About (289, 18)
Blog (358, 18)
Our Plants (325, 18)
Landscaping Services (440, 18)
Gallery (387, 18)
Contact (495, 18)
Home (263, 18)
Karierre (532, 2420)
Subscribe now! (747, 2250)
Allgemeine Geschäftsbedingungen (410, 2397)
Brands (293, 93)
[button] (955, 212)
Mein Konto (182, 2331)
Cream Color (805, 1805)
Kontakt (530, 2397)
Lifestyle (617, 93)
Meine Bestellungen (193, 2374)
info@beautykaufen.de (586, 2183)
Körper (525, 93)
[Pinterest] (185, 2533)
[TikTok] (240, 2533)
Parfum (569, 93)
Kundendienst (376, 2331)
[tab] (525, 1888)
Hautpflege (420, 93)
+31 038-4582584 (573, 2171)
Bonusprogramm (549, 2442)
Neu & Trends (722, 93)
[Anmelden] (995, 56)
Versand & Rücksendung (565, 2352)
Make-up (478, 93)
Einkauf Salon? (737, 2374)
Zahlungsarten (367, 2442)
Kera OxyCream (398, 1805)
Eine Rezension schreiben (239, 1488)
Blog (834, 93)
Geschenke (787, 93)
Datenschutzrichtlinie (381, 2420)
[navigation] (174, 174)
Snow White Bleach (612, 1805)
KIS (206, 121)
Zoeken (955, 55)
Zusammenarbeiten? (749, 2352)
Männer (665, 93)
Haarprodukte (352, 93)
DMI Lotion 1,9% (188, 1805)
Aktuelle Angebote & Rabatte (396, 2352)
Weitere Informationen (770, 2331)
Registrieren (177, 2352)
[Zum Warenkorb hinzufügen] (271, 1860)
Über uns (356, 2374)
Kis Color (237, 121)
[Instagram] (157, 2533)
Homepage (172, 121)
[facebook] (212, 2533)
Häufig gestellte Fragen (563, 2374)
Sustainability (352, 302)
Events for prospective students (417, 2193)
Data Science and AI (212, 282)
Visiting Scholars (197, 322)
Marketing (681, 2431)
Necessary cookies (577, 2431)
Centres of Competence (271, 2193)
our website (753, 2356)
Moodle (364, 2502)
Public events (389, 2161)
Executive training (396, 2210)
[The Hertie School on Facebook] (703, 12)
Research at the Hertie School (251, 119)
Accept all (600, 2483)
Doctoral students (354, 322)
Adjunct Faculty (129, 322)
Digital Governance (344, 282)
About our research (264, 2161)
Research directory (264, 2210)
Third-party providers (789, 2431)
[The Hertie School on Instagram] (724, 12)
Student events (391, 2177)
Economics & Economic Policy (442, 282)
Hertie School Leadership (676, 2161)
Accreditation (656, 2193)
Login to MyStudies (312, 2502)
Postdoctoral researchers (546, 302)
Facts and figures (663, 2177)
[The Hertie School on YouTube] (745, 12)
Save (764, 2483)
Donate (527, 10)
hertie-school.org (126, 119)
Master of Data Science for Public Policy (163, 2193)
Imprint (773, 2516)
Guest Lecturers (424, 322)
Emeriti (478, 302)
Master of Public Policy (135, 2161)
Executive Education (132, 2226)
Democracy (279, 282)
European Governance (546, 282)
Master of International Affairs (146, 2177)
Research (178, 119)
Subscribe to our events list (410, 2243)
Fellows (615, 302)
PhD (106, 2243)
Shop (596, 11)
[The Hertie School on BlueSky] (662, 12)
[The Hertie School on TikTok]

= = = =

Exercise objective: Report how many lines of the entries above contain "students", and give no other output.

Task response: 2